> **DIRECTIONS**: Where the listing below reaches the line containing "Open the Windows Start menu", start writing out lines exactly, and stop once the line containing "Click the 02/08/2022" has been written.
━━━━━ DATA FOR THIS TASK
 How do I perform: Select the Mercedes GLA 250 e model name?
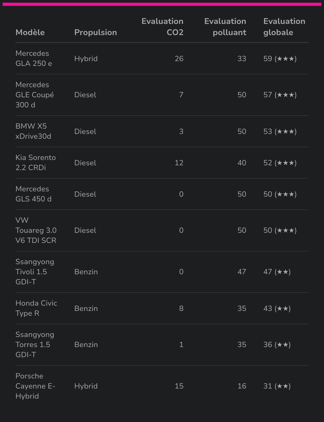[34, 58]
━━━━━━━━━━
━━━━━ DATA FOR THIS TASK
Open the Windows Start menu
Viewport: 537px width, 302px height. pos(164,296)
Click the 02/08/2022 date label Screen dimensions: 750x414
━━━━━━━━━━
━━━━━ DATA FOR THIS TASK
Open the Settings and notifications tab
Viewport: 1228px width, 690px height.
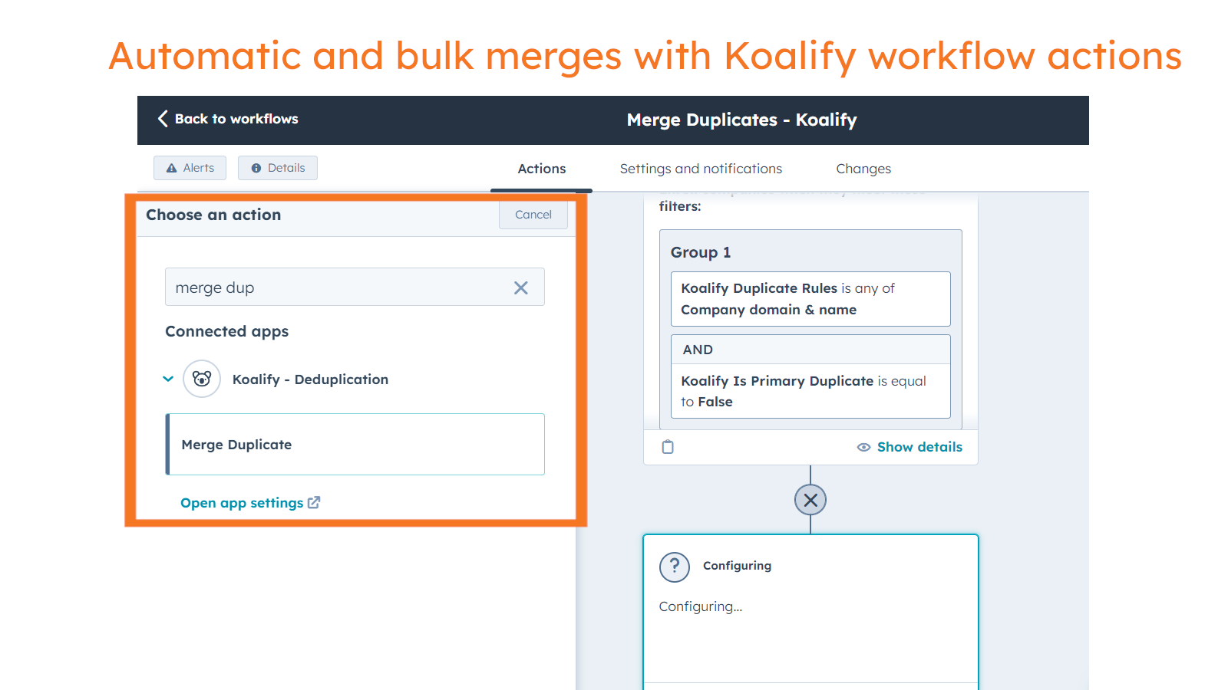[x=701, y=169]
━━━━━━━━━━
> **TASK SOLUTION**:
Open the Windows Start menu
Viewport: 537px width, 302px height. pos(164,296)
Click the 02/08/2022 date label Screen dimensions: 750x414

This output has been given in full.